ゴルフ場の落雷警報は即座に必ず避難すること
ゴルフの原稿を書く仕事をしているのでゴルフ関係のSNS投稿をこまめにチェックしているのですが、先日気になる投稿がありました。
後半のスタート直後に落雷警報のサイレンが鳴ったのでクラブハウスに戻ったものの、2組8人のメンバーの中で「クラブハウスに戻ろう」と言ったのが自分だけで、他のメンバーは「カートで待とう」と言ったというのです。
ゴルフ場がなぜ落雷警報のサイレンを鳴らすかというと、落雷事故は死者が出るからです。ゴルフ場での落雷を一度でも経験したことがあれば一目散に逃げるのですが、一度も経験したことがなければ落雷警報を軽視する可能性があります。それは冗談抜きで命を落とす危険があります。
ゴルフ場は落雷に備えてクラブハウスから離れた場所には必ず避難小屋があります。そこに逃げ込めば避雷針が設置されていますから安全です。
仮に17ホールのプレーを終えており、残り1ホールがダブルボギーでもベストスコア更新という状況だったとしても、落雷警報のサイレンが鳴ったらプレーをただちに中断し、安全な場所に避難するのが鉄則です。
落雷警報に関する話をゴルフ場関係者に聞いてみました。
「ウチのゴルフ場は日本気象協会の雷レーダーと、東京電力ホールディングスの雷情報と、ヤフー天気・災害の雷レーダーの3つを見て確認しています」
「ゴルフ場としましてはお客様の安全を第一に考えて落雷警報のサイレンを鳴らします。ただ、ゴルフ場の敷地は広いですし、全ホールにスピーカーがついているわけではありませんから、サイレンを鳴らしても大雨が降り始めてしまうと『聞こえなかった』とお叱りを受けることがあります」
「ですから必ず巡回車を走らせて『雷なのでプレーを中断してください』とお客様に告知するようにしています」
電磁誘導式カートのゴルフ場は落雷警報時に大変
このゴルフ場は電磁誘導式カートで営業しています。電磁誘導線に落雷の恐れがあるため、カートはサイレンの30秒後に電源が停止するそうです。
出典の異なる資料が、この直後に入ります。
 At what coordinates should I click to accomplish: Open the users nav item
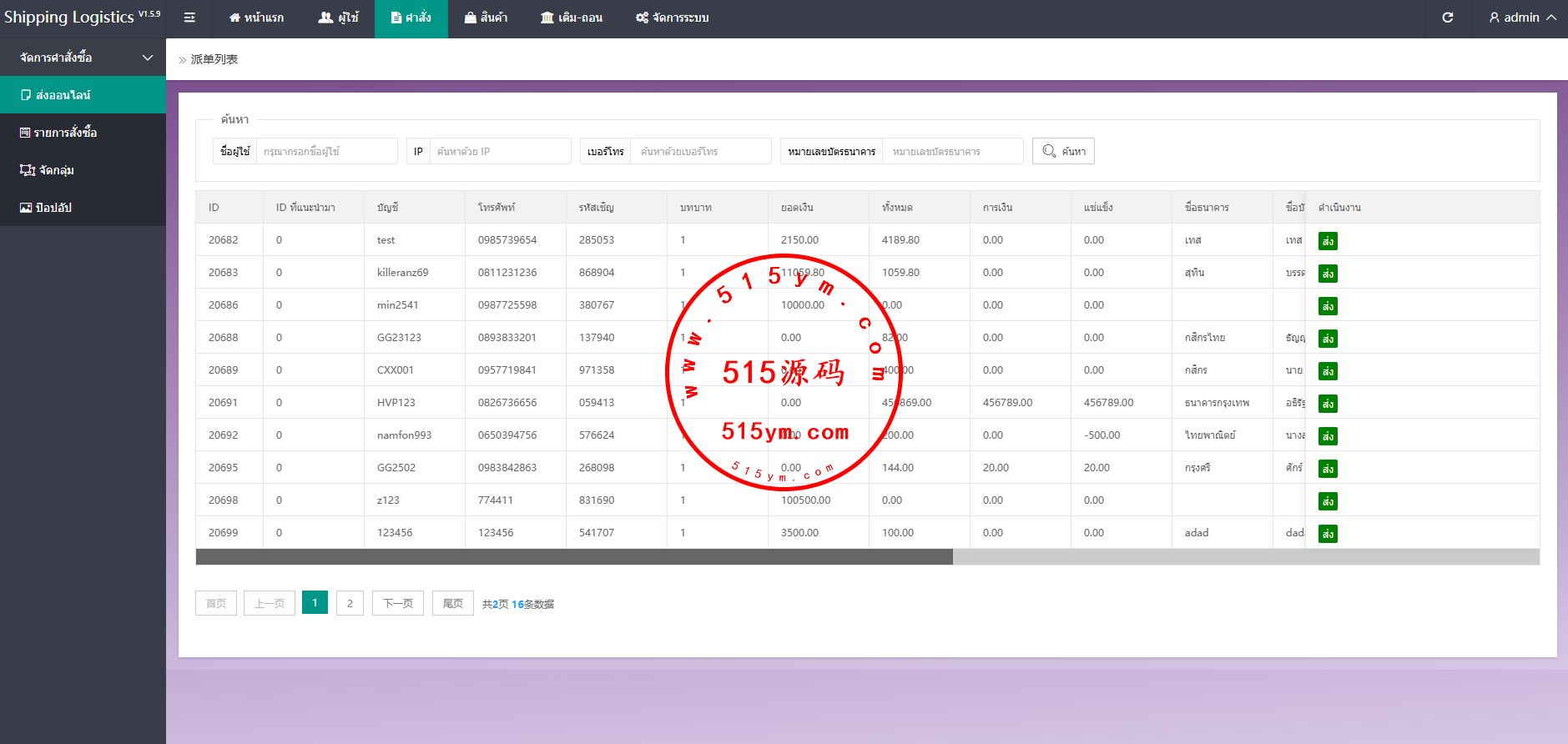339,18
カートが停止したら、ただちに近くの避難小屋・コース売店などへ避難してくださいと案内しています。
「近くに避難小屋などがない場合はカート内に避難してください(スタッフがお迎えに参ります)」とフロントガラスに貼ってあるため、落雷警報のサイレンを鳴らすと「プレーを切り上げるから迎えに来て」という電話が次々とかかってくるそうです。
電磁誘導式カートはカギを取りつけないと自走式に切り替わらないため、マスター室のスタッフがカギを持っていき、自走式に切り替えてから誘導してクラブハウスに戻ります。
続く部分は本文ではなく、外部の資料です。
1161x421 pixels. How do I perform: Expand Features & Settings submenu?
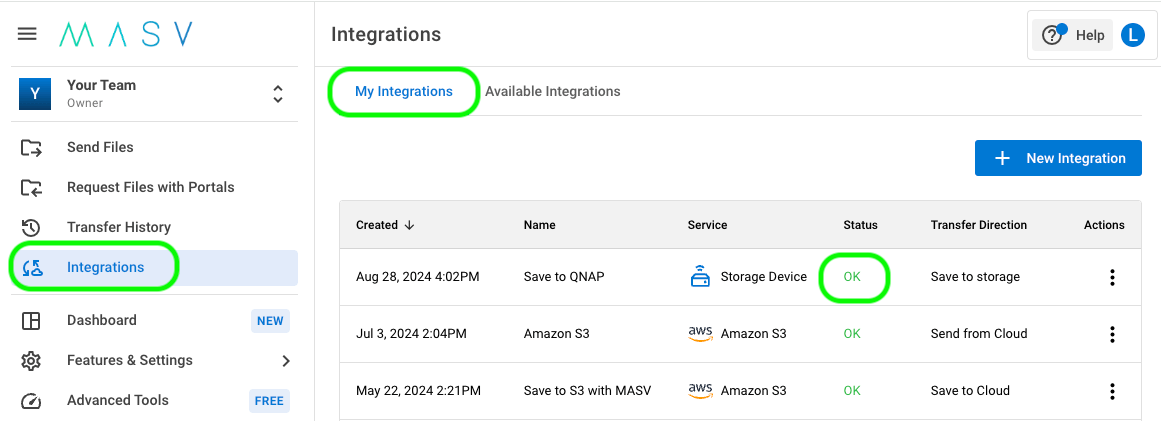tap(286, 361)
「それが1台や2台ならいいのですが、10台や20台になることもありますから、マスター室は大変なことになります」
「そういう意味で言いますと、電磁誘導式カートは雷のときは大変です。でも、お客様の安全を守るために俊敏に対応します」
避難小屋やコース売店に避難した人には、落雷警報が解除になり次第、プレー再開を放送でお知らせします。
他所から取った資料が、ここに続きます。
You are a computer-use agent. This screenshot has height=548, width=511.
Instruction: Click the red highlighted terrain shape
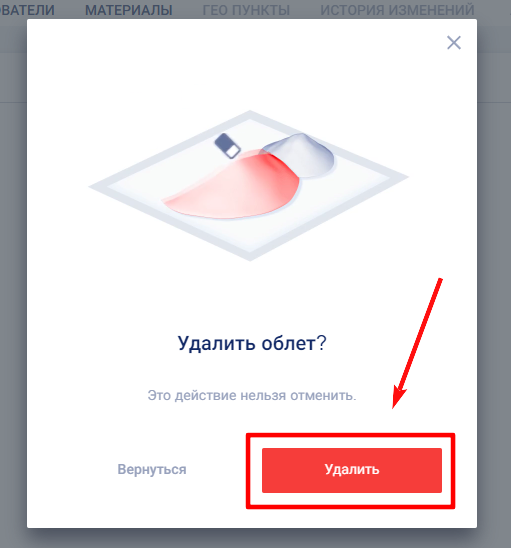pos(231,185)
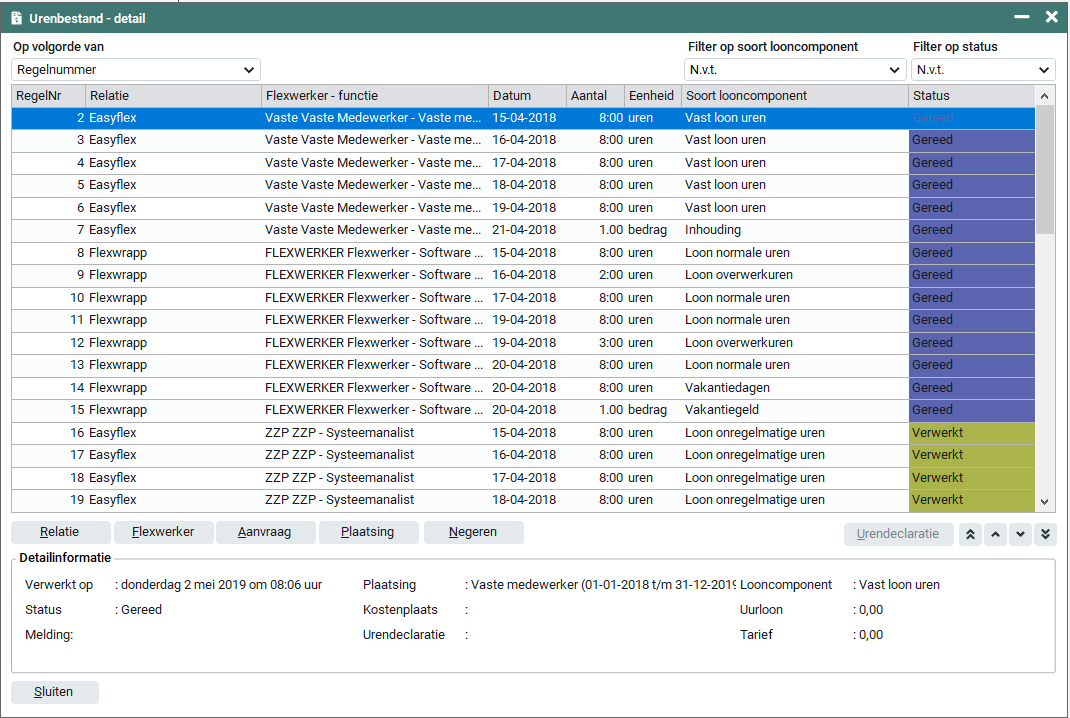Image resolution: width=1070 pixels, height=718 pixels.
Task: Open the Plaatsing button
Action: coord(368,532)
「落雷警報のサイレンを鳴らすタイミングと、プレー再開の放送を流すタイミングはなかなか難しいです。もちろんお客様の安全を考えて早めに対処しますが、雷の音がゴロゴロと鳴っていても遠い場所であれば大丈夫だと判断することもあります」
「一方で、雷雲がゴルフ場の敷地内を通過するのが確実なときは必ず落雷警報のサイレンを鳴らします」
まだ雷の音も聞こえておらず、雨も降り始めていないのに落雷警報のサイレンが鳴ることもありますが、それは10~20分後に雷雲がゴルフ場の敷地内を通過することが確実だからです。
最近ゴルフを始めたばかりの方は、ゴルフ場での落雷を経験したことがないかもしれませんが、本当に怖いですから絶対に避難してください。